Forward-Deployed AI Engineer
Software Engineering, Data Science
Austin, TX, USA
CAD 150k-250k / year + Equity
About the opportunity
- Our hiring partner is a YC-backed fintech company building banking and payment automation for the construction industry.
- The company is looking for an experienced engineer to own the internal AI systems already used by its engineering, fraud, customer support, and operations teams.
- This is a hands-on production engineering role, not developer relations, training, or a prompt-only position.
What you will own
- Maintain, harden, and extend an internal AI harness, including evaluations, tool integrations, agent skills, sandboxes, and reliability controls.
- Own AI-powered back-office systems used in fraud and customer-support workflows, working directly with operations when case handling needs improvement.
- Standardize engineering environments across repositories, virtual environments, VMs, secrets, language toolchains, agent runtimes, and development tools.
- Keep shared agent skills and repo instructions accurate, versioned, reviewed, and retired when they become stale.
- Prepare repositories for both engineers and coding agents through reproducible environments, task runners, test entry points, linting, fixtures, and clear contracts.
- Build lightweight jobs that surface daily signals on delivery, review quality, test health, agent usage, and recurring engineering bottlenecks.
- Introduce practical, low-friction processes for pull requests, agent-assisted reviews, skill promotion, and quality control.
- Work closely with engineers and operations users, investigate failures firsthand, and improve the harness, tooling, or back-office software.
What we are looking for
- 6+ years of professional software engineering experience shipping production systems.
- Evidence of hands-on work in this area, such as an agent harness, evaluation framework, reusable agent-skill system, or meaningful open-source contribution.
- Experience setting up reliable development environments and repositories for other engineers, not only for personal use.
- Strong practical engineering ability in Python, TypeScript, or comparable languages, plus CI, automation, scrapers, tool servers, sandboxes, and operational interfaces.

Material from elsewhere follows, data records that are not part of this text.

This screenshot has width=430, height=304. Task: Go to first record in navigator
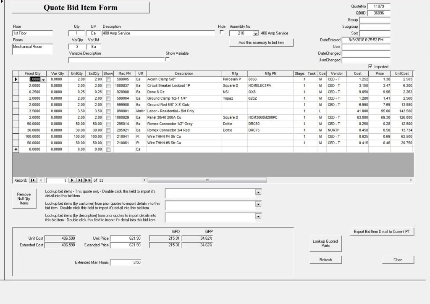click(32, 180)
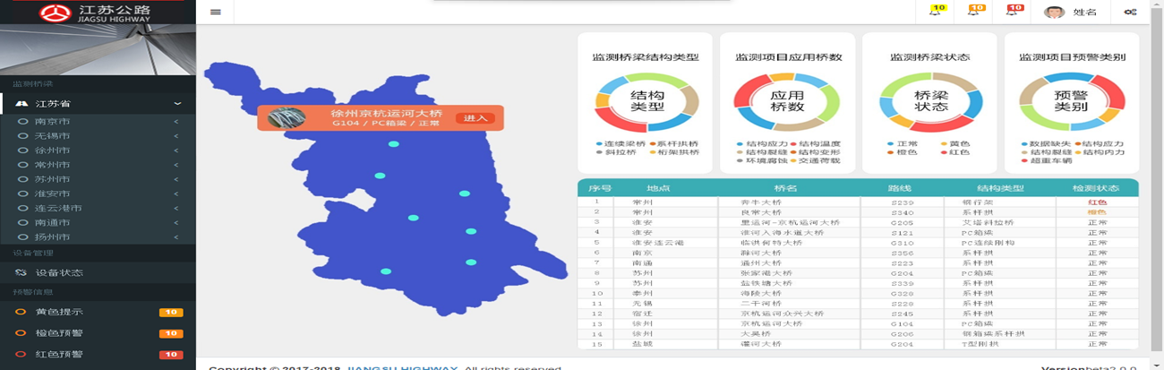Open the yellow notification bell
This screenshot has width=1164, height=370.
coord(936,12)
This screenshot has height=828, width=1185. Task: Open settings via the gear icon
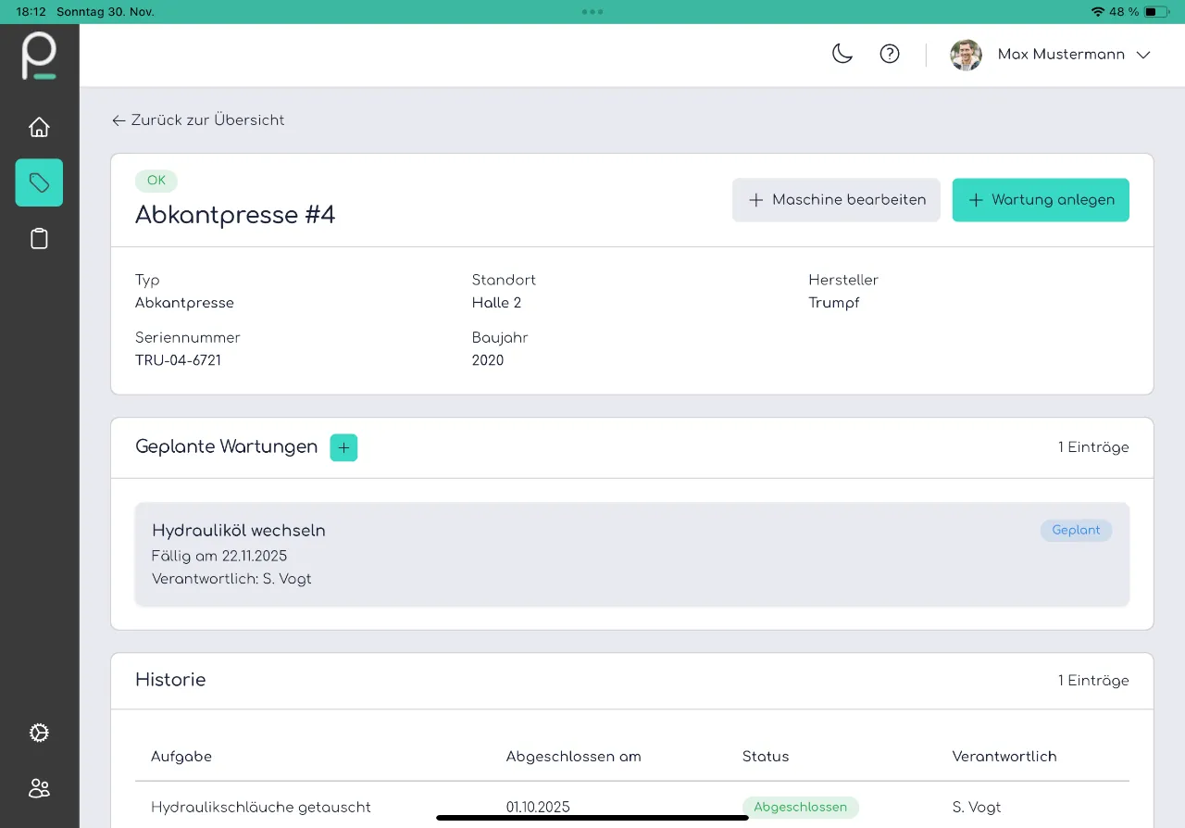click(39, 733)

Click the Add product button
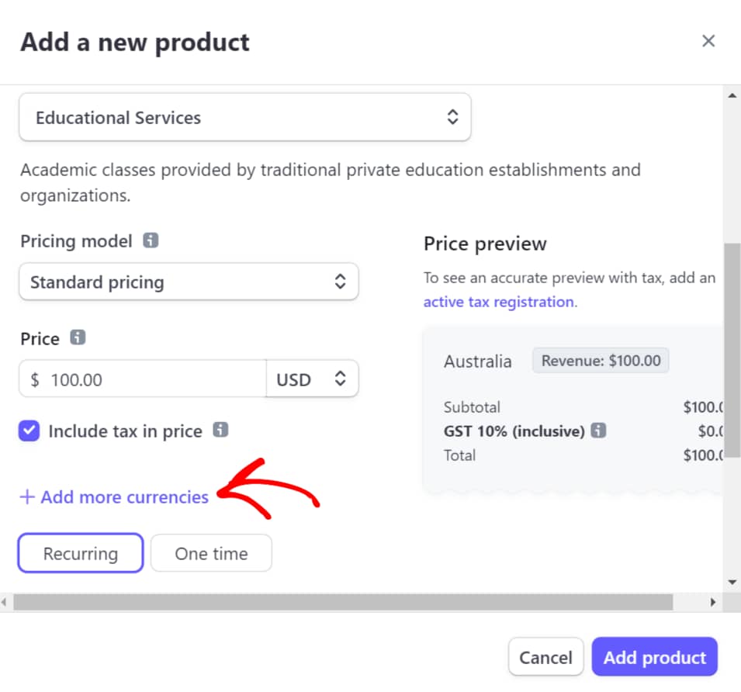(x=655, y=657)
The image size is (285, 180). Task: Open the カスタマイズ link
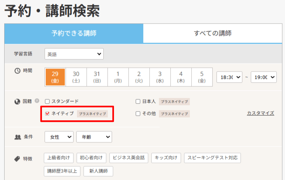coord(260,113)
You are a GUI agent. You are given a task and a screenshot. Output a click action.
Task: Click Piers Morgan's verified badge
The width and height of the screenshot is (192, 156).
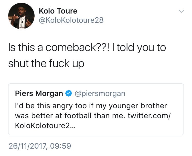pyautogui.click(x=68, y=94)
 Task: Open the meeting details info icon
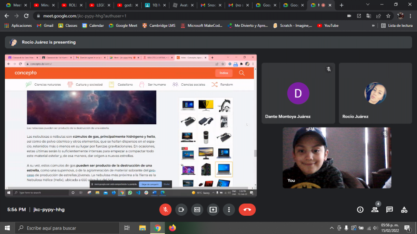pos(360,210)

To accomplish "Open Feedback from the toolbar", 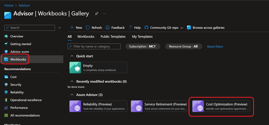I will [115, 28].
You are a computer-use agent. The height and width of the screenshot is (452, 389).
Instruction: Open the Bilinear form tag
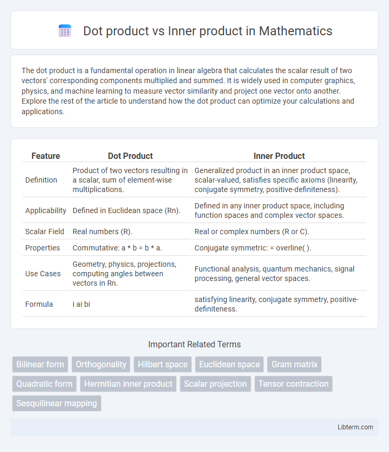click(x=40, y=364)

- A production mindset for AI harnesses, agent skills, evaluations, and back-office workflows: versioned, tested, reviewed, monitored, and maintained.
- Comfort operating independently in a small team without a large platform or developer-productivity organization.
- Strong written and spoken English and the ability to collaborate directly with engineering and operations stakeholders.
Bonus points
- Experience rolling out shared Cursor, Claude Code, Codex, or similar agent-assisted engineering workflows across a team.
- Published evaluations, software-engineering benchmark loops, or sandbox and VM runners.
- Contributions to coding-agent or agent-framework ecosystems.
- Experience bringing AI into fraud, customer-support, or other operational workflows.
- Fintech, payments, banking, or another regulated-industry background.
Location and work authorization
- Remote within the United States or Canada, with an in-person option in Austin, Texas.
- Canadian citizens who qualify for TN status may be considered for the U.S. location.
- No other visa sponsorship is available; candidates must meet the applicable work-authorization requirements.
Compensation and benefits
- Canada remote: CAD 150,000–250,000.
- US remote: USD 125,000–175,000.
- Equity: 0.25%–0.50%, with flexibility between cash and equity for the right person.
- Medical, dental, and vision coverage, 401(k), reasonable paid time off, and equipment.
Application and interview process
- Please include a resume, GitHub or LinkedIn profile, and a direct link to a relevant harness, evaluation project, agent-skill system, or open-source contribution.
- Include a short note describing what you have shipped, how you made engineers or operations teams more effective, and what you would inspect first in an existing AI harness and back-office environment.
- The process includes a brief founder screen, a working session focused on a harness, back-office, or environment problem, conversations with engineers, and references.